From: "Darrick J. Wong" <darrick.wong@oracle.com>
To: Eryu Guan <guaneryu@gmail.com>
Cc: Brian Foster <bfoster@redhat.com>,
linux-xfs@vger.kernel.org, david@fromorbit.com,
fstests <fstests@vger.kernel.org>
Subject: Re: [PATCH v2] xfs: test agfl reset on bad list wrapping
Date: Wed, 21 Mar 2018 09:17:45 -0700 [thread overview]
Message-ID: <20180321161745.GB4810@magnolia> (raw)

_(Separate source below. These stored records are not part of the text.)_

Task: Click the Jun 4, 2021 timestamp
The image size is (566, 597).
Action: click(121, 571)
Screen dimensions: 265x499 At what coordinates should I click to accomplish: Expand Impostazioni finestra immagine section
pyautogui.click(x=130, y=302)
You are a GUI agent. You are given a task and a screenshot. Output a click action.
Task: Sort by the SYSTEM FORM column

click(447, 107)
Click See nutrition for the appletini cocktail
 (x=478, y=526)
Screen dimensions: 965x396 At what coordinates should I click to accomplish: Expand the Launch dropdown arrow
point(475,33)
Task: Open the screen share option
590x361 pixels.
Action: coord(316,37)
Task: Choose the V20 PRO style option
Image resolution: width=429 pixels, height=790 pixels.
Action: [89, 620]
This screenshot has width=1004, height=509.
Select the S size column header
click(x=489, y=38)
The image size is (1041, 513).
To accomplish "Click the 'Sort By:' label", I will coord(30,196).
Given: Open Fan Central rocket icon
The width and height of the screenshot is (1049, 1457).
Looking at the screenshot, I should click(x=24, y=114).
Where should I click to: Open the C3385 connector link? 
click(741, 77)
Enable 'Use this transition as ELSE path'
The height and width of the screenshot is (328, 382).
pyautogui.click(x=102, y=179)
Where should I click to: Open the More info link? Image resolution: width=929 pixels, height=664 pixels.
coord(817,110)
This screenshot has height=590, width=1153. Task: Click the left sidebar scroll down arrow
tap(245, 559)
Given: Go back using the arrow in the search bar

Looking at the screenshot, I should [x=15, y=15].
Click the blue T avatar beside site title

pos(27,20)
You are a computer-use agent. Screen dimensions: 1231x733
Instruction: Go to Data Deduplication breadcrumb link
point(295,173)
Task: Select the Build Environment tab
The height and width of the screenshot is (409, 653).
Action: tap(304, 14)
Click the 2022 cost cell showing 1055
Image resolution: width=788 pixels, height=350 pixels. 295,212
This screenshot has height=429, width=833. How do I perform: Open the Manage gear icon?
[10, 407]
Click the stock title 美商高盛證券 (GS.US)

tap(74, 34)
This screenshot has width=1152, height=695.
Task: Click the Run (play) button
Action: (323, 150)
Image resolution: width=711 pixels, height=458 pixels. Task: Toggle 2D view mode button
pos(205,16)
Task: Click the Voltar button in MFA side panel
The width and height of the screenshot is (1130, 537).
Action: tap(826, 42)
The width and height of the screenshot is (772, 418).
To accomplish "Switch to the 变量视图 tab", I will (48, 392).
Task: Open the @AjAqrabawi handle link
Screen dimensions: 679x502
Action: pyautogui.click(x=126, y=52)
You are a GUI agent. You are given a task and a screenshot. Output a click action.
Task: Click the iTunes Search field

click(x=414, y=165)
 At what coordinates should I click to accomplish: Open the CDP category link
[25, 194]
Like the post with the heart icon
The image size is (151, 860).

In-Reply-To: <20180321144532.GU30836@localhost.localdomain>
On Wed, Mar 21, 2018 at 10:45:32PM +0800, Eryu Guan wrote:
> On Tue, Mar 20, 2018 at 08:17:46PM -0700, Darrick J. Wong wrote:
> > From: Darrick J. Wong <darrick.wong@oracle.com>
> >
> > From the kernel patch that this test examines ("xfs: detect agfl count
> > corruption and reset agfl"):
> >
> > "The struct xfs_agfl v5 header was originally introduced with
> > unexpected padding that caused the AGFL to operate with one less
> > slot than intended. The header has since been packed, but the fix
> > left an incompatibility for users who upgrade from an old kernel
> > with the unpacked header to a newer kernel with the packed header
> > while the AGFL happens to wrap around the end. The newer kernel
> > recognizes one extra slot at the physical end of the AGFL that the
> > previous kernel did not. The new kernel will eventually attempt to
> > allocate a block from that slot, which contains invalid data, and
> > cause a crash.
> >
> > "This condition can be detected by comparing the active range of the
> > AGFL to the count. While this detects a padding mismatch, it can
> > also trigger false positives for unrelated flcount corruption. Since
> > we cannot distinguish a size mismatch due to padding from unrelated
> > corruption, we can't trust the AGFL enough to simply repopulate the
> > empty slot.
> >
> > "Instead, avoid unnecessarily complex detection logic and and use a
> > solution that can handle any form of flcount corruption that slips
> > through read verifiers: distrust the entire AGFL and reset it to an
> > empty state. Any valid blocks within the AGFL are intentionally
> > leaked. This requires xfs_repair to rectify (which was already
> > necessary based on the state the AGFL was found in). The reset
> > mitigates the side effect of the padding mismatch problem from a
> > filesystem crash to a free space accounting inconsistency."
> >
> > This test exercises the reset code by mutating a fresh filesystem to
> > contain an agfl with various list configurations of correctly wrapped,
> > incorrectly wrapped, not wrapped, and actually corrupt free lists; then
> > checks the success of the reset operation by fragmenting the free space
> > btrees to exercise the agfl. Kernels without this reset fix will shut
> > down the filesystem with corruption errors.
> >
> > Signed-off-by: Darrick J. Wong <darrick.wong@oracle.com>
> > ---
> > common/rc | 6 +
> > tests/xfs/709 | 254 +++++++++++++++++++++++++++++++++++++++++++++++++++++
> > tests/xfs/709.out | 13 +++
> > tests/xfs/group | 1
> > 4 files changed, 274 insertions(+)
> > create mode 100755 tests/xfs/709
> > create mode 100644 tests/xfs/709.out
> >
> > diff --git a/common/rc b/common/rc
> > index 2c29d55..8f048f1 100644
> > --- a/common/rc
> > +++ b/common/rc
> > @@ -3440,6 +3440,12 @@ _get_device_size()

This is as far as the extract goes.